[Opening Records to process section]

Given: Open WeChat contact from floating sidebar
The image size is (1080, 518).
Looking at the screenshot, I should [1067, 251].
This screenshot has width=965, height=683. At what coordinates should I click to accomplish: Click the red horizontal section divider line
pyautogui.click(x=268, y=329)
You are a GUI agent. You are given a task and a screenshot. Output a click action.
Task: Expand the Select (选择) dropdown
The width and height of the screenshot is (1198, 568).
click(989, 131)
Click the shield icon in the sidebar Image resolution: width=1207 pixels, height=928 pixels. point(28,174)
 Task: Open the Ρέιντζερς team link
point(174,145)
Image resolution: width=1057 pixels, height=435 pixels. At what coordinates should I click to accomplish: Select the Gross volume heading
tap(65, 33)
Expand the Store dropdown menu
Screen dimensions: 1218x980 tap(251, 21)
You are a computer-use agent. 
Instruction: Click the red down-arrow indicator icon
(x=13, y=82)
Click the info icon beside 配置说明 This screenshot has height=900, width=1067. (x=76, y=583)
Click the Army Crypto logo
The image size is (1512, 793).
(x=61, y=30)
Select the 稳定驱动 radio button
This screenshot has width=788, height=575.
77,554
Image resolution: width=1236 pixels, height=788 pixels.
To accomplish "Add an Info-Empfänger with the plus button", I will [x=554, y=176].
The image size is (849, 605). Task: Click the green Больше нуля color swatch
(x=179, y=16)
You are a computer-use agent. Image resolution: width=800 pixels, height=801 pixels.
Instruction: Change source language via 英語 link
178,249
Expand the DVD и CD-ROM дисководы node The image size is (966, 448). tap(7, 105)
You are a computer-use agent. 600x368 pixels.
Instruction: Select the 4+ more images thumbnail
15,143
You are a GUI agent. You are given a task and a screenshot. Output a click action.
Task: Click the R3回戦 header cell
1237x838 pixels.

[Closing Records to process section]

**Task details**
Copy every line of the entries in which "sidebar" can be found.

**Task answer**
Given: Open WeChat contact from floating sidebar
Click the shield icon in the sidebar Image resolution: width=1207 pixels, height=928 pixels. point(28,174)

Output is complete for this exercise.